FIELD SOBRIETY TESTS: SHOULD I "WALK THE STRAIGHT LINE?"Probably Not. Most people do not realize they can refuse an officer's request to step out of the car and, among other things, "walk a straight line." Usually, by refusing an officer's request to perform these field sobriety tests, people help their cases and hinder the State's ability to prosecute them. The purpose of a field sobriety test is simple: to collect evidence against the driver. If he refuses the tests, the State will have less evidence.
Often people believe that, if they cooperate with the police, they will be issued a warning and let go. Nonsense! Once an officer suspects DUI, he will not let the driver go! The officer will do only one thing: attempt to get as much evidence as possible before escorting the driver to jail. Unlike a refusal to blow, drivers cannot be penalized for refusing to perform these field sobriety tests.
WILL MY LICENSE BE SUSPENDED/REVOKED?Yes. Under Illinois' Implied Consent laws, the Secretary of State imposes a penalty on people who refuse to blow or who blow over .08. A "first offender," as defined by the statute, who refuses to blow, will be suspended for twelve months. If, however, a first offender blows .08 or greater, his license will usually be suspended for only six months. Drivers who are not a "first offenders" will face a three-year suspension upon refusal to blow; blowing over .08 will result in a one-year suspension.

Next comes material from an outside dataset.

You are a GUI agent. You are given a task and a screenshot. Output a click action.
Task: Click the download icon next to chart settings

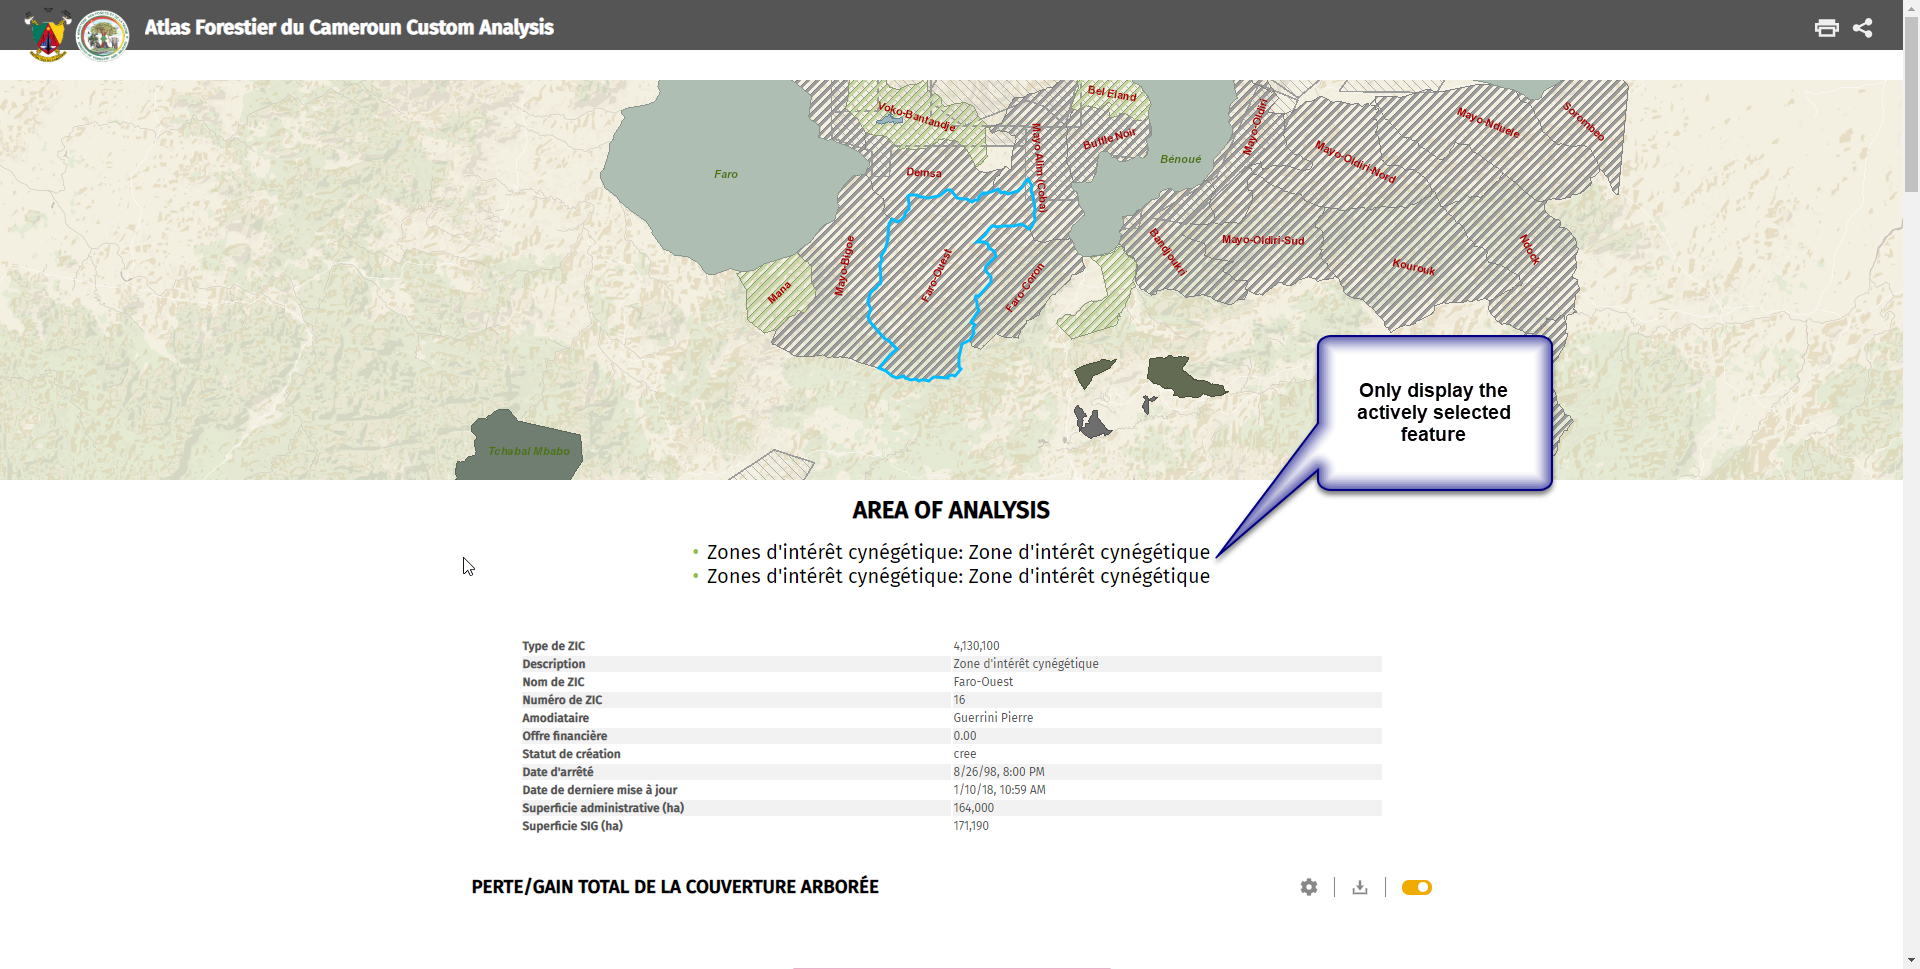(1360, 887)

In some cases, the Court can remove the suspension, if the officer did not follow proper procedures. Moreover, as of January 1, 2009, a first-time offender is eligible for a Monitoring Device Driving Permit (MDDP) after serving 30 days of the suspension, but must first have an ignition interlock device (BAIID) installed to receive the permit. Unlike the former "Judicial Driving Permit," which limited drivers to specific routes during certain hours of the day, the MDDP allows drivers unlimited access to the road at all hours. Unfortunately, the MDDP is more expensive, because the driver must pay a monthly fee for the ignition interlock device.

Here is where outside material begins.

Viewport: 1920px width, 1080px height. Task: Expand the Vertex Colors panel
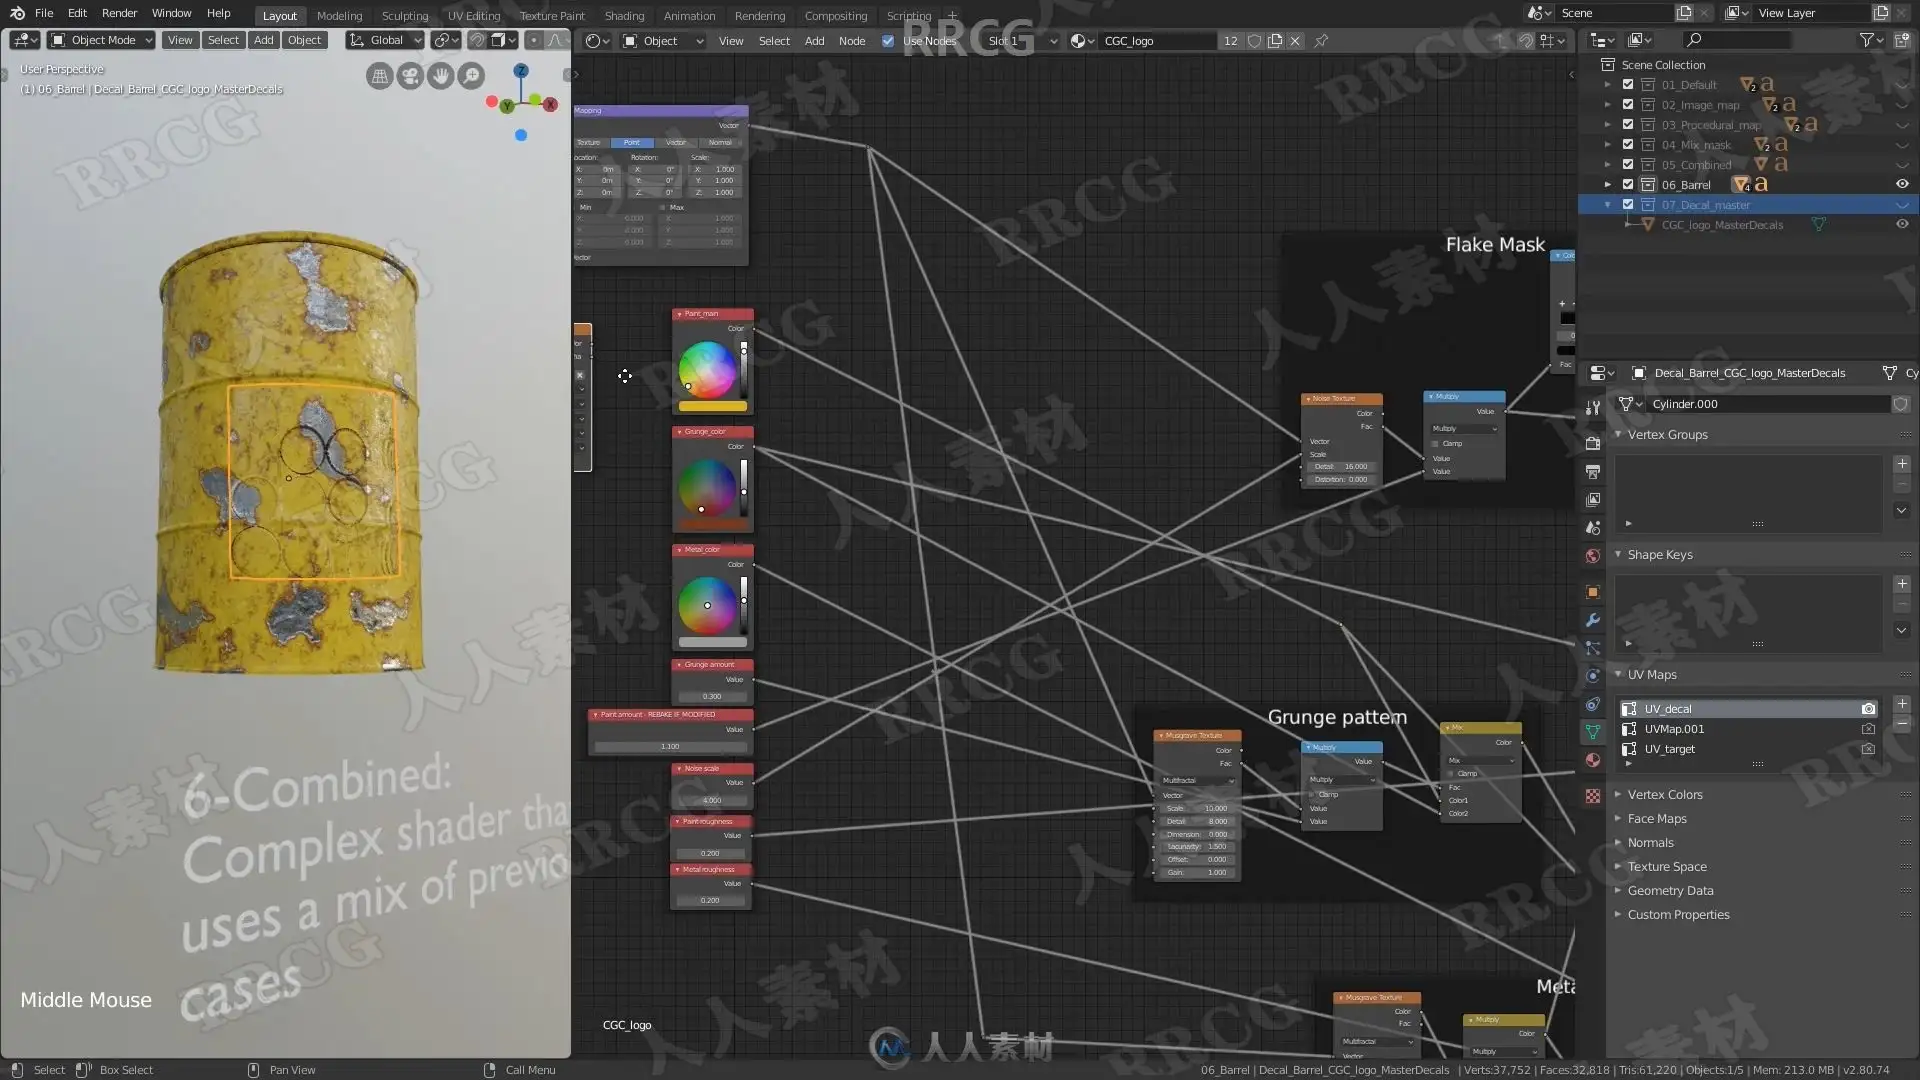coord(1665,795)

For more information regarding the MDDP and BAIID, pleas visit the Illinois Secretary of State.The Secretary of State will revoke driving privileges only if the driver is convicted of DUI. A conviction can be avoided if (i) the charges are dismissed, (ii) the accused is found not guilty after a trial, or (iii) the driver receives - and successfully completes - a sentence of court supervision.
CAN I GET COURT SUPERVISION?Maybe. For a first offense, drivers may be able to get court supervision. Court supervision is a supervisory period (typically 12 to 18 months), during which drivers follow various terms and conditions set by the Court. By successfully completing the period of supervision, drivers can avoid a DUI conviction. Instead, the case will be adjudicated without conviction. As a result, the Secretary of State will not revoke the driver's license.

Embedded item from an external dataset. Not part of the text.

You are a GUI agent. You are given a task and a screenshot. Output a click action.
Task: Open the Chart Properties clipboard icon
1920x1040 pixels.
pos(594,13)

To maximize the chances of getting court supervision, drivers should retain an experienced attorney who concentrates in criminal, traffic, and DUI cases. Only first-time offenders are eligible for court supervision. All other offenders will face license revocation upon conviction for a DUI.
CAN I GET MY LICENSE BACK?Yes, eventually. After revocation, drivers can eventually apply for reinstatement. Usually, they will be required to attend a formal hearing in Springfield. To prevail at the hearing, however, drivers will need to convince the Hearing Officer that they are not a threat to public safety.
Once again, drivers should retain an experienced attorney to prepare and represent them at the hearing. People rarely, if ever, succeed in a formal hearing without the advice of an attorney who regularly handles reinstatement hearings.